A Look into the Lives of Teachers Before They Became Educators


Grace Snarr, Copy Editor

It can be easy for students to get caught up in the daily routine, following the bells from that morning’s alarm clock, to class, lunch, more classes and finally to return home, leaving a mess of paper and electronic footprints behind them as sole evidence of their presence before they arrive back at school the next day to do it all over again. But, if you take the time to pause and look up from the dutifully filled out assignment, or the bright reflection of an electronic screen and take a moment to wonder about the person who is teaching at the front of the room, you might realize that there may be much to learn about who they actually are as an individual. What life do they lead, and what history have they written through their own human experience?

Many have even had complete careers prior to becoming a teacher.

History teacher Daniel Ashley, for example, managed three different restaurants before spending almost a decade working for the innovator of the time, America Online (AOL), one of the first internet and email companies.

“I was a restaurant manager for five years, three different restaurant companies, including a really good, upscale Mexican restaurant, early in the days of Mexican restaurants,” Ashley said.

Afterwards, he went to graduate school; not quite finishing his degree, he left and worked a few temporary jobs before working for AOL for almost 10 years before returning to school to finish his degree and become a teacher. At AOL, he filled multiple capacities, most memorably tech support.

“The best thing I ever did while I was on the phones was [that] I helped a guy who was 80 and his daughter was online and he wanted to email her. I stayed on the phone with him for 40 minutes until we got his connection working,” Ashley said. “I also helped a doctor who wanted to send a large file which turned out to be an x-ray. He was in some place in Oklahoma [about] 250 miles from the hospital and we worked it out. I know they do that all the time [now], but it was 1995, and nobody had done that before.”
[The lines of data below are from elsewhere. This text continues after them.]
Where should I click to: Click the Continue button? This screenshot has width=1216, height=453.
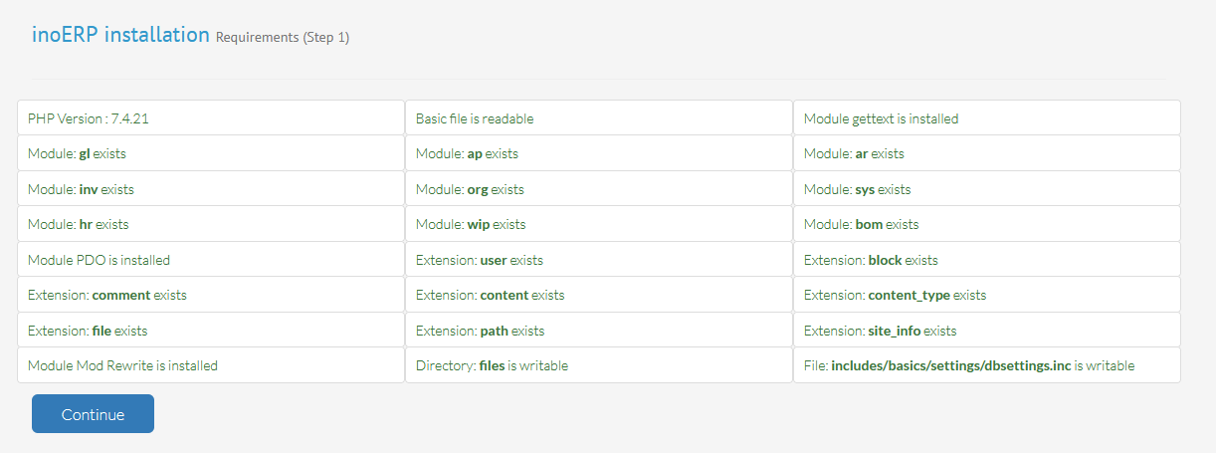93,414
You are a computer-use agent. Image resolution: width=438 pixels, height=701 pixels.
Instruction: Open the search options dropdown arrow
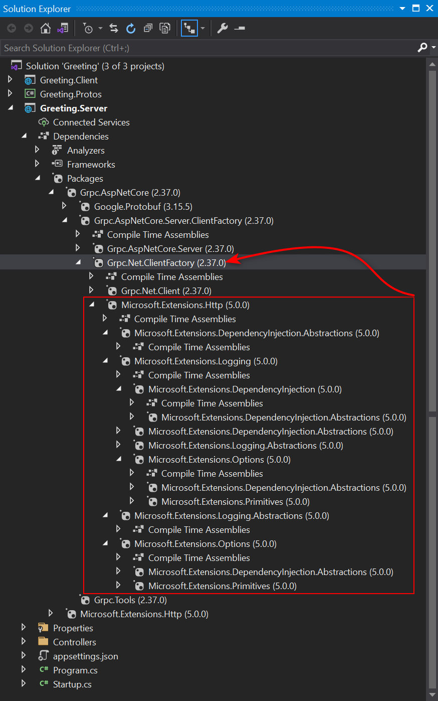coord(433,48)
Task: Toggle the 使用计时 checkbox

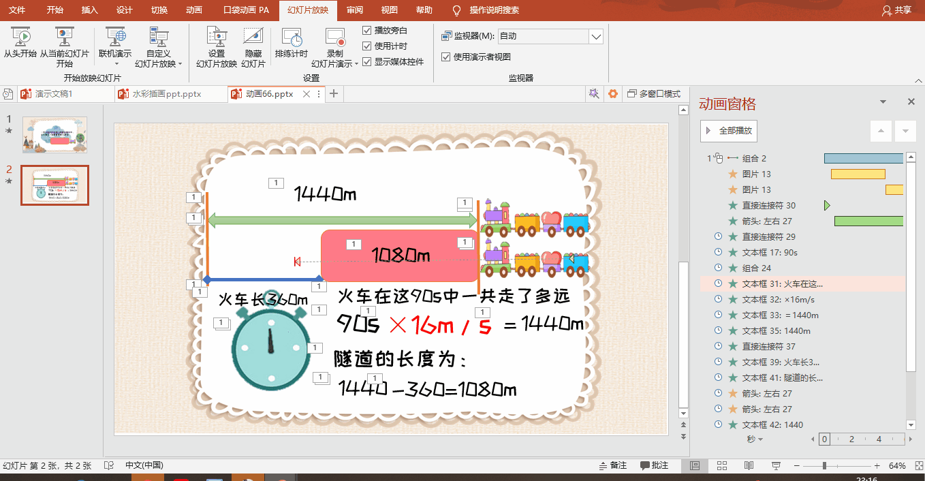Action: pyautogui.click(x=367, y=46)
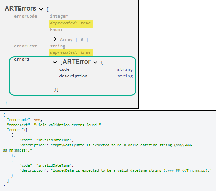Click the "errorCode": 400 line in JSON
This screenshot has height=191, width=216.
pos(25,120)
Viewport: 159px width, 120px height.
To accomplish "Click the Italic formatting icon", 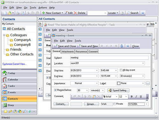I will (136, 97).
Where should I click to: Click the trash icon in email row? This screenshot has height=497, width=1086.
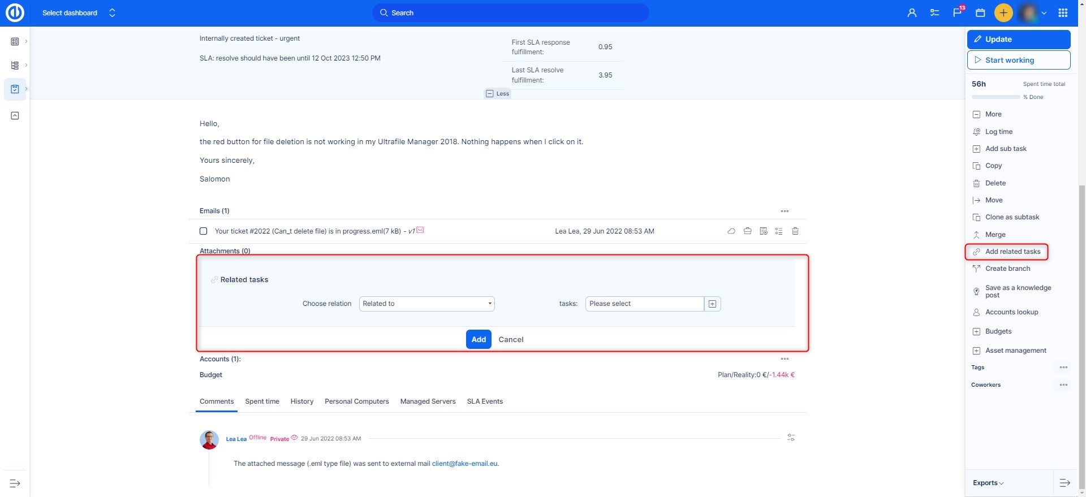[795, 231]
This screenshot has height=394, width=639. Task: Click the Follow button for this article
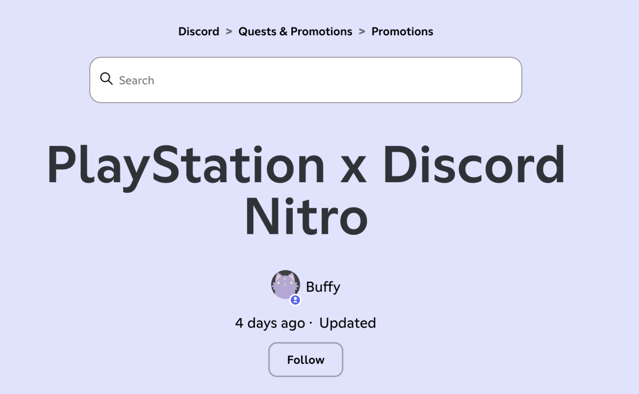coord(305,359)

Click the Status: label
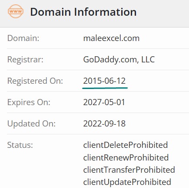point(20,145)
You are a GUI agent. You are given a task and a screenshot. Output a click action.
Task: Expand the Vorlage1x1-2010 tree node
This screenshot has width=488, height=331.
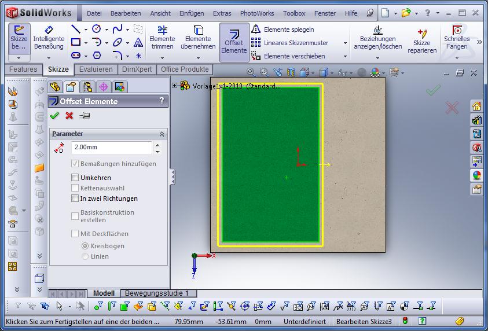click(175, 86)
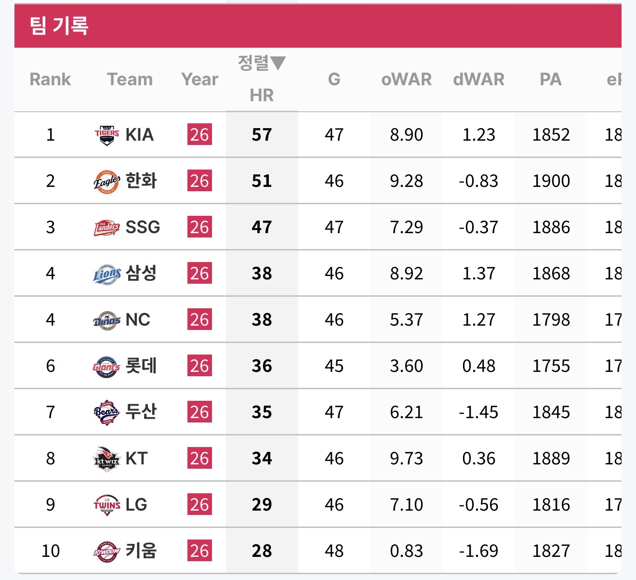Click the red 26 year badge for 한화
The width and height of the screenshot is (636, 580).
pyautogui.click(x=199, y=181)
Math teacher Joan Black also had a steady career prior to teaching high school students, which she eventually retired from before realizing her original dream of life in the classroom.

“I [was] in the Army for 20 years, and while I was in the Army, I was asked if I wanted to teach at West Point at the Military Academy,” Black said. “At that time they were looking for women who had had some experience in the Army and there weren’t a lot. [Choosing to go into the Army] was a totally oh-by-the-way thought, because I had been totally planning to teach.”

Although this was an about-face from her original plan, the change proved to be beneficial.

“My college roommate’s dad had been in the Army for a career, so she told me about this program where you could sign up to be in the Army- it was before ROTC- [and] you got paid during your senior year in college,” Black said. “I thought it would be a chance to see other places in the world and it also would be a chance to get to pay for college, so I said [I’d do it] for two years, see what it was like, and somehow two years turned into 20.”

While some teachers selected one main path to follow in life, history teacher Angie Rollet pursued a variety of opportunities.

“Right out of college, I knew I was going into [the] Peace Corps, but it was about a year before I was being placed, so I had the opportunity to do landscaping in Hawaii. I worked for a nursery where we did indoor and outdoor, and one of our clients was [entertainer] Jim Nabors,” Rollet said. “Then I did go into the Peace Corps, and spent three and a half years in Lesotho.”

Upon her return to the United States, Rollet took advantage of yet another unique opportunity.

“For a while I needed a job, so I was waiting tables,” Rollet said. “While I was there, the managers said to me, ‘Hey, we’re opening up a bakery, would you like to come be our manager?’ So it was cool, to get to open up a bakery with someone else’s money. It was about a year and a half that I ran Best Buns Bread Company in Shirlington, and then once I did that, I delayed for a year my application process, then went into grad school and here I am.”

You only need ask to discover what unexpected stories may exist, such as when Ashley helped with a proposal while working as a manager at the Mexican restaurant, Casa Lupita. A frequent customer asked for his help since he was too nervous to ask his girlfriend himself. Luckily, the proposal was a success.

“I placed [the ring box] in a dessert dish and put four squirts of whipped cream, one on each side,” Ashley said. “Then I walked over to the table. I remember the woman looked at me with an odd expression, no doubt because she had not ordered dessert. Then I said ‘Judy, Fred would very much like your hand in marriage.’ I gave her the box and I walked away.”

Unknown to students, prior workplace and life experience may have even played a large role in how a teacher selected his or her subject area, or how the classroom is run.

“History is about making a story, and being able to understand connections, and so I feel very privileged to have gotten to live in a number of places just to have different experiences,” Rollet said. “It reminds me all the time that my experience is just one perspective, and every single person comes in with a different perspective, so that adds to the teaching of this particular subject. It has helped me in a history classroom to make a better story out of things, but it’s also impacted what I chose to teach. I could have just as easily gone into English, but for me those experiences, particularly in other countries, led me to world history instead.”